● **WHAT YOU NEED TO DO**: Beneath this line is the data. Output exactly the lines from the line with "Given: Open the quoted user's small avatar" to the line with "Click the item quantity value 1", both ends included, and nothing more.

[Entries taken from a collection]
● ● ● ● ● ● ●
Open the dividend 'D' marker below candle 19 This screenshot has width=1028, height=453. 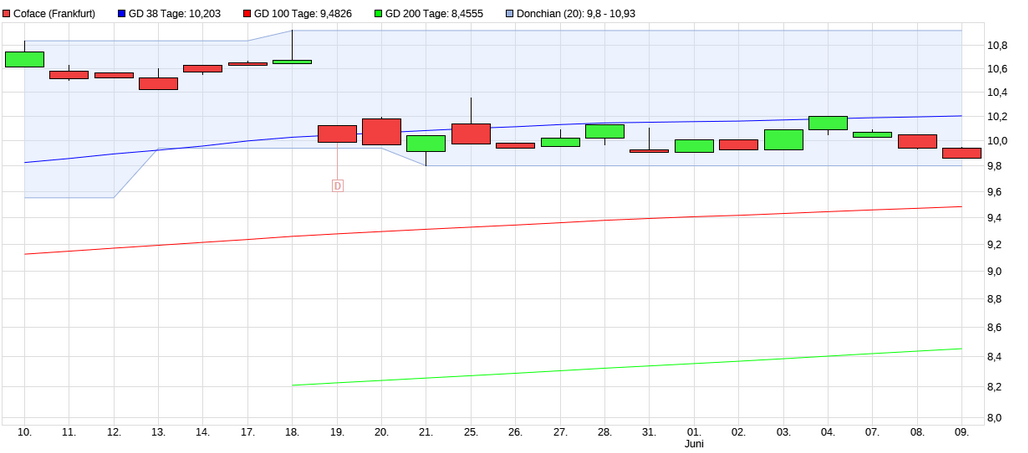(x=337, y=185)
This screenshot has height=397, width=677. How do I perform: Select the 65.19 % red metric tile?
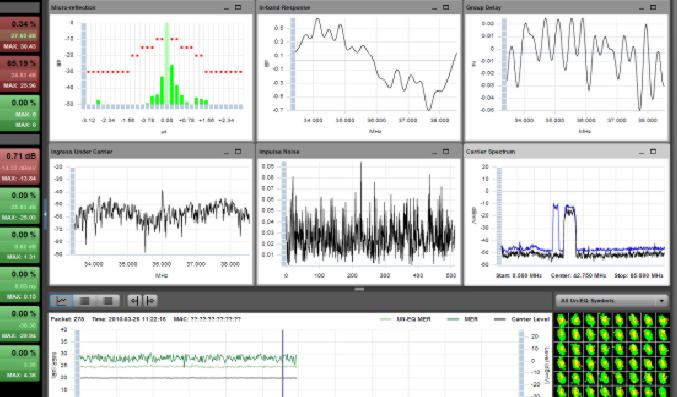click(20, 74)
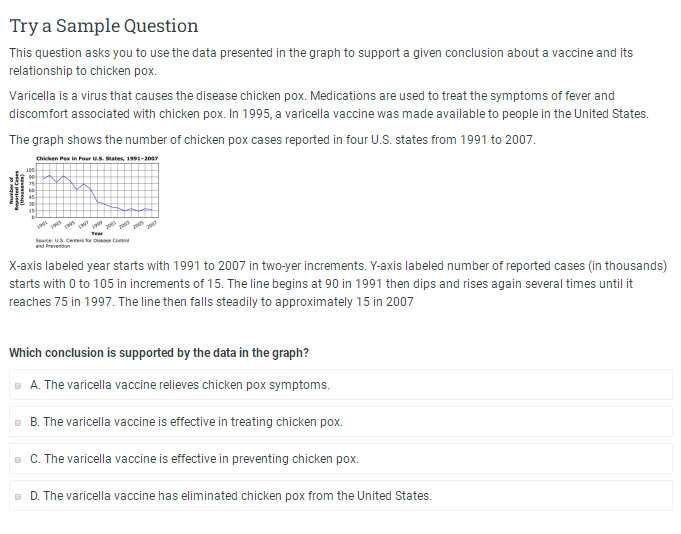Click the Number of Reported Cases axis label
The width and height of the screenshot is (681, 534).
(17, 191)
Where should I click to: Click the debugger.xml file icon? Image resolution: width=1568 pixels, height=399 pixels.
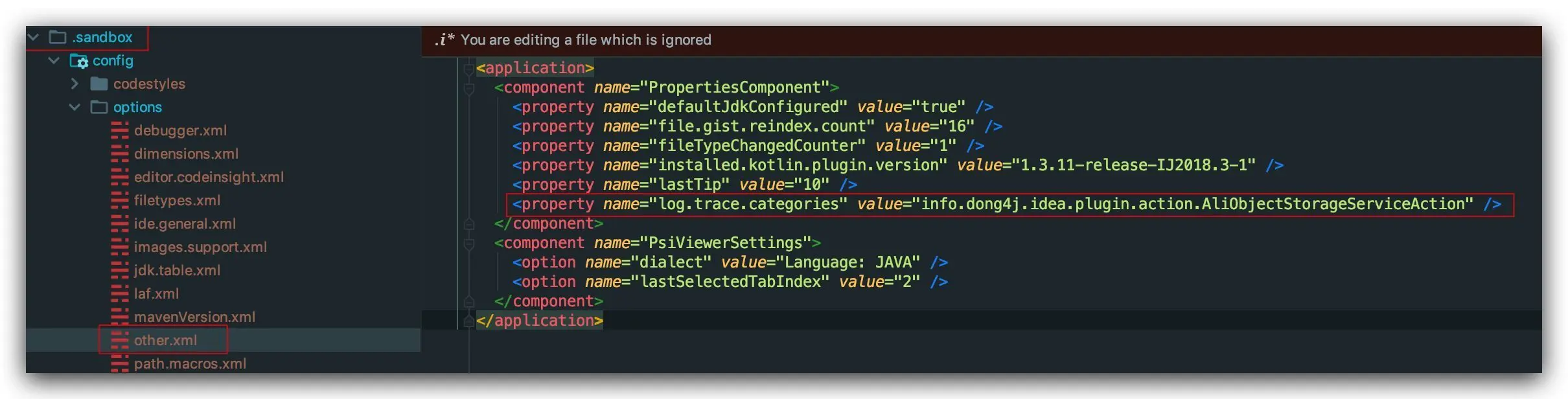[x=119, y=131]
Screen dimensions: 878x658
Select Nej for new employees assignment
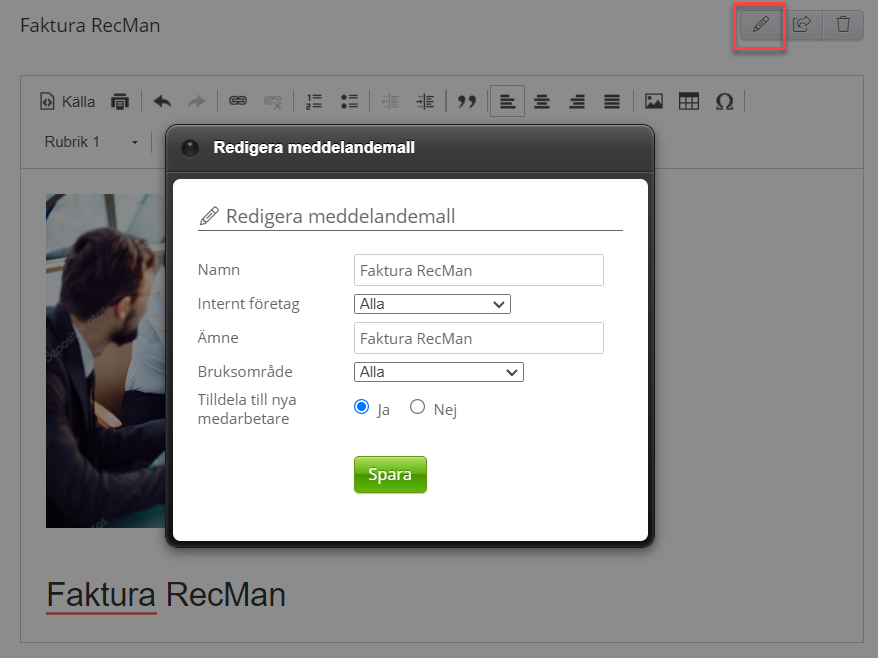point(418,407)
● ● ● ● ● ● ●
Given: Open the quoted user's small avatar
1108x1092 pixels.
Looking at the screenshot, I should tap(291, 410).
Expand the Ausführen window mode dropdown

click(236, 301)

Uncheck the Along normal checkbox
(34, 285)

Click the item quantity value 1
● ● ● ● ● ● ●
● **SOLUTION FOR THIS EXERCISE**:
Given: Open the quoted user's small avatar
1108x1092 pixels.
Looking at the screenshot, I should tap(291, 410).
Expand the Ausführen window mode dropdown

click(236, 301)

Uncheck the Along normal checkbox
(34, 285)

Click the item quantity value 1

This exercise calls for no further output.